44. An argument for the traumatized
2025-04-24: On topic with feeling self-conscious, this morning, I was thinking about how I sometimes feel like some weird, walking stereotype. Like, in certain corners of the internet (and day-to-day life), it's frowned upon to to talk about your trauma as an adult. Or, I see artist-types write about it and talk down on themselves for not being over how their daddy treated them as a kid, and so here they are whining about it on the internet, and that's clearly pathetic.
I think it's really important we're able to tell our stories. Especially growing up and likely being told that we are crazy and that our reality didn't happen as it did. Family members colluding with the abuser as a way to cull favor leaves you feeling alone, confused, betrayed, and crazy.
I hate this prevailing notion that we just need to "get over it already," grow up, and forgive the people who hurt us as children. It's no big deal. Except, it typically is a big deal! And I'd wonder how many of those people who ascribe to that thinking actually have some deeply repressed trauma that bleeds into their own life, and through their desire to "get over it," they never actually do.
We're talking about abuse to children here who are among the most vulnerable and impressionable. Childhood is supposed to set you up for a well-rounded adulthood, so what happens when that doesn't happen? What happens when you're neglected, for example, and weren't taught basic skills needed to be independent, like cooking, money management, consent, boundaries, and healthy conflict resolution? You're left incredibly behind and significantly weakened.
Whoever says, "What doesn't kill you makes you stronger," is full of big, steaming piles of shit. I despise you. Childhood abuse did not, in fact, make me and many others stronger, but substantially weaker. Like, great, I'm scared to send an email to my professor out of the (ir)rational fear that he's going to suddenly lash out at me, because you know who would just randomly lash out at me? My dad. You know who avoids conflict most of the time for fear I'll be shut down, talked over, and told I'm crazy? Give it your best guess.
It's highly important for us to be able to tell our stories of what happened to us, to be fully witnessed and validated, and have us operate with the knowledge that trauma is not something that easily goes away. In fact, it'll stay with some of us forever. A condition like complex PTSD is forever; it's merely something to be managed and attacked with a growing set of coping skills.

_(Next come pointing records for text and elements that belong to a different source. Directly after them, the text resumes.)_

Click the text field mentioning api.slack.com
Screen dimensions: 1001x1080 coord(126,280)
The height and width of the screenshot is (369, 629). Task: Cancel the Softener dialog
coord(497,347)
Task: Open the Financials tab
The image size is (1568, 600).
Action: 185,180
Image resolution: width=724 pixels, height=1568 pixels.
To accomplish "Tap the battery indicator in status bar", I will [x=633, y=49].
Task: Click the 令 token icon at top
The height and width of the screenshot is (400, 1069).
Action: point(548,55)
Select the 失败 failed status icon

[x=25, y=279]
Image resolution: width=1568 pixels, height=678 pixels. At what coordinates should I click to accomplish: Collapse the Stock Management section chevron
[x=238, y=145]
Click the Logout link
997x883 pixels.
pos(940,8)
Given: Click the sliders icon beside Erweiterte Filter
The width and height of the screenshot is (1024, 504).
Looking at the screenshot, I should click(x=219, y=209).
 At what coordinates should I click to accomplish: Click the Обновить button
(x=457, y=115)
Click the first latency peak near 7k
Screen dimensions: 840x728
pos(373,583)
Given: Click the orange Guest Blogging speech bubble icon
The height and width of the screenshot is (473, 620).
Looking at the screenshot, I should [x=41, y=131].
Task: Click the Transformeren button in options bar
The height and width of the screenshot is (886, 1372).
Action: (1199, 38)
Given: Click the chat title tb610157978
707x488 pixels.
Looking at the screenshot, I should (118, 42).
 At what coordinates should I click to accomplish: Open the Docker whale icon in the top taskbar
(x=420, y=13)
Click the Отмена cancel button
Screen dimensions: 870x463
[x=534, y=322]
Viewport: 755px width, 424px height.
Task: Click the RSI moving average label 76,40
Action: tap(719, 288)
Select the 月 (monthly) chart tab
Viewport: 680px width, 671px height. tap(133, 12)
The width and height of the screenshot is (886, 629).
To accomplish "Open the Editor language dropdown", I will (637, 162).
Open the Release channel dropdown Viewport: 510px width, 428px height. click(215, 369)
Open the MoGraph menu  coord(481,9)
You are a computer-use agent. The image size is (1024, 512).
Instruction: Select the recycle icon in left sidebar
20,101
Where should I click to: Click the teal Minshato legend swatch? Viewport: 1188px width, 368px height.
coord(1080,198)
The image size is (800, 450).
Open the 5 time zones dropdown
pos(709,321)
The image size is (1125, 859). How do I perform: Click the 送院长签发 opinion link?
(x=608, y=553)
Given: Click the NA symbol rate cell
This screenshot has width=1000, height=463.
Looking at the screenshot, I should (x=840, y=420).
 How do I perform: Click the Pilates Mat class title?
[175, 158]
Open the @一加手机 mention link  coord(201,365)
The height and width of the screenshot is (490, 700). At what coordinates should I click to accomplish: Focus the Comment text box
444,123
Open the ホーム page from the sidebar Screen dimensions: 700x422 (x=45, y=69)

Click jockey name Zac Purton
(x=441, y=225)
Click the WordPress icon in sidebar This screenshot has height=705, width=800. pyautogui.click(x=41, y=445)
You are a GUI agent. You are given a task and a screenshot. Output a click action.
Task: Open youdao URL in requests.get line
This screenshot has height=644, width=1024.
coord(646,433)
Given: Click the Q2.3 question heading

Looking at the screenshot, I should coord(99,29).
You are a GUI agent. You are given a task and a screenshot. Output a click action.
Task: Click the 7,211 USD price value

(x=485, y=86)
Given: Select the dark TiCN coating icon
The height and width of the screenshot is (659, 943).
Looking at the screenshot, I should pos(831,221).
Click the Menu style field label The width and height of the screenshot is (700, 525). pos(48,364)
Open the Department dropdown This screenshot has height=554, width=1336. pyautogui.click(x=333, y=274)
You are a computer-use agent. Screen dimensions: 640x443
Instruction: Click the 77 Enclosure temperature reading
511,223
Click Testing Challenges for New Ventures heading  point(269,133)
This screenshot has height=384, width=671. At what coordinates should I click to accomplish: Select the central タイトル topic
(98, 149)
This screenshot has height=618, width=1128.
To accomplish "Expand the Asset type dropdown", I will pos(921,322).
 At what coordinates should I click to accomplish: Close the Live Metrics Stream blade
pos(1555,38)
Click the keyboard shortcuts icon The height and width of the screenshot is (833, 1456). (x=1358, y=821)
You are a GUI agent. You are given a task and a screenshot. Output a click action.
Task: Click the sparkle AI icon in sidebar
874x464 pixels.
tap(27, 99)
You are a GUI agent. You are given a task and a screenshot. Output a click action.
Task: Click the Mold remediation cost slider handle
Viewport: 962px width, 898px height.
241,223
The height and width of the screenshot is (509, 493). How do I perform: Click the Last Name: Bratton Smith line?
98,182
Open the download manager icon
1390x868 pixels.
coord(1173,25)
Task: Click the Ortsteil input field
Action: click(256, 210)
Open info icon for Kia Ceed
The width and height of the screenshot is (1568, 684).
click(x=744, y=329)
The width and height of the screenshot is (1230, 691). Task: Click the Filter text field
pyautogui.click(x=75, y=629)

I think some people highly overestimate what a therapist is able to do for a traumatized client, and masking your discomfort in this common "boundary-setting" phrase, "Hey, don't 'trauma-dump' on me! Bring it to a therapist," is not achieving what you think it is. To me, this is just another sign of the breakdown of community. We need each other. You're really going to relegate every little uncomfortable thing to an institution that largely wants you better so you can go back to being a productive worker? Fuck that.
From anecdotal experience, there aren't enough genuinely qualified trauma therapists out there, as well as everyday community resources and systems in place to make the profound difference a lot of us need. How can you expect some of us to move from "surviving to thriving" when we are constantly stressed with the prospect of homelessness? How do we move from "surviving to thriving" when we're doing it all alone and that's not enough? How can you blame the people doing everything they possibly can to get better- dozens of medication trials, years of therapy, self-help books, hospitalizations, etc- and still blame them for not being better when it's clear the system built around us is fucking us all in the ass so completely?
So, yeah, I'm going to talk about my "daddy issues." It doesn't make me a lesser adult to do so, and you're making the world a worser place for me and you if you insist otherwise. Let traumatized people carve out a space for themselves if you so want them to heal and "just get over it."
Thank you to
Ocrevol for the valuable, and pointed quote.
Edit: If therapy works for you, that's great! But please do recognize that there are some it doesn't work for, and actively hurts. The therapist, whether they like it or not, is in a position of power as they are purported as a knowledgeable, qualified body, and sometimes they fail to even realize that (which is dangerous). I also find, at large, that therapy is a bandaid on a bullet hole wound.
Therapists may be able to equip you with coping strategies, but they are unable to change the systematic issues that are hurting you. In fact, and I can only talk anecdotally, I find many therapists are unable to even recognize that most of our "pathologies" are because of systemic issues such as racism, economic inequality, capitalism etc and instead blame the individual for their "illnesses." What I'm saying is, I think a lot of how our bodies are responding to our current conditions make a lot of sense, and it's less abnormal than we make it out to be.
Also, I speak about "From Suriving to Thriving" more as a colloquial term than a reference to Pete Walker's book. I completely forgot that was the title. I do, however, have that book in my possession and have been wanting to read it, but I haven't been in the mood to venture into the weeds and suffer through it, lest it drum up old feelings, which is likely.